* _What needs to be done_
Copy out every one of the records below word for word, without changing anything.
# start of Data for this task
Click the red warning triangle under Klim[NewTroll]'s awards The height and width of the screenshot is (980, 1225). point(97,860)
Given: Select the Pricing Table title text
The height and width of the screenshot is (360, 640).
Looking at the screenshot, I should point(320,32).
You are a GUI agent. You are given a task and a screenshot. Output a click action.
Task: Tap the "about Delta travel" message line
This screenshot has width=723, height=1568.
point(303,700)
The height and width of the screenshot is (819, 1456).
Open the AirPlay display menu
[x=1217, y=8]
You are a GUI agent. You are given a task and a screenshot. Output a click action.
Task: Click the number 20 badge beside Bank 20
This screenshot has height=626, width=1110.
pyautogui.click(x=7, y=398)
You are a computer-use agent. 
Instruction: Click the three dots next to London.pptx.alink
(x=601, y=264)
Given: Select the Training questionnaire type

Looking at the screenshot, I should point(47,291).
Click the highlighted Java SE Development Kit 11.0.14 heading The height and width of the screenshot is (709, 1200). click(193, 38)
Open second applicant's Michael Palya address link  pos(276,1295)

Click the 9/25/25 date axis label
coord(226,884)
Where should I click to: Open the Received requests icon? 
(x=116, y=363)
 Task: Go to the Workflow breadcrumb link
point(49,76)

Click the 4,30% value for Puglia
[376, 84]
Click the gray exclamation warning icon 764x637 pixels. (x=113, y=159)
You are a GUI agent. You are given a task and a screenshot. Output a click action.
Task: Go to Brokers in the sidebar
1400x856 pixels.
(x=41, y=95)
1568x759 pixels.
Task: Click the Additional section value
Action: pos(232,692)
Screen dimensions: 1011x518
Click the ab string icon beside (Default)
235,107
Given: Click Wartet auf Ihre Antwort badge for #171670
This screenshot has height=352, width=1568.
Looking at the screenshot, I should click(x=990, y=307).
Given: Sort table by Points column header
# end of Data for this task
* _Task output_
Click the red warning triangle under Klim[NewTroll]'s awards The height and width of the screenshot is (980, 1225). point(97,860)
Given: Select the Pricing Table title text
The height and width of the screenshot is (360, 640).
Looking at the screenshot, I should point(320,32).
You are a GUI agent. You are given a task and a screenshot. Output a click action.
Task: Tap the "about Delta travel" message line
This screenshot has width=723, height=1568.
point(303,700)
The height and width of the screenshot is (819, 1456).
Open the AirPlay display menu
[x=1217, y=8]
You are a GUI agent. You are given a task and a screenshot. Output a click action.
Task: Click the number 20 badge beside Bank 20
This screenshot has height=626, width=1110.
pyautogui.click(x=7, y=398)
You are a computer-use agent. 
Instruction: Click the three dots next to London.pptx.alink
(x=601, y=264)
Given: Select the Training questionnaire type

Looking at the screenshot, I should point(47,291).
Click the highlighted Java SE Development Kit 11.0.14 heading The height and width of the screenshot is (709, 1200). click(193, 38)
Open second applicant's Michael Palya address link  pos(276,1295)

Click the 9/25/25 date axis label
coord(226,884)
Where should I click to: Open the Received requests icon? 
(x=116, y=363)
 Task: Go to the Workflow breadcrumb link
point(49,76)

Click the 4,30% value for Puglia
[376, 84]
Click the gray exclamation warning icon 764x637 pixels. (x=113, y=159)
You are a GUI agent. You are given a task and a screenshot. Output a click action.
Task: Go to Brokers in the sidebar
1400x856 pixels.
(x=41, y=95)
1568x759 pixels.
Task: Click the Additional section value
Action: pos(232,692)
Screen dimensions: 1011x518
Click the ab string icon beside (Default)
235,107
Given: Click Wartet auf Ihre Antwort badge for #171670
This screenshot has height=352, width=1568.
Looking at the screenshot, I should click(x=990, y=307).
Given: Sort table by Points column header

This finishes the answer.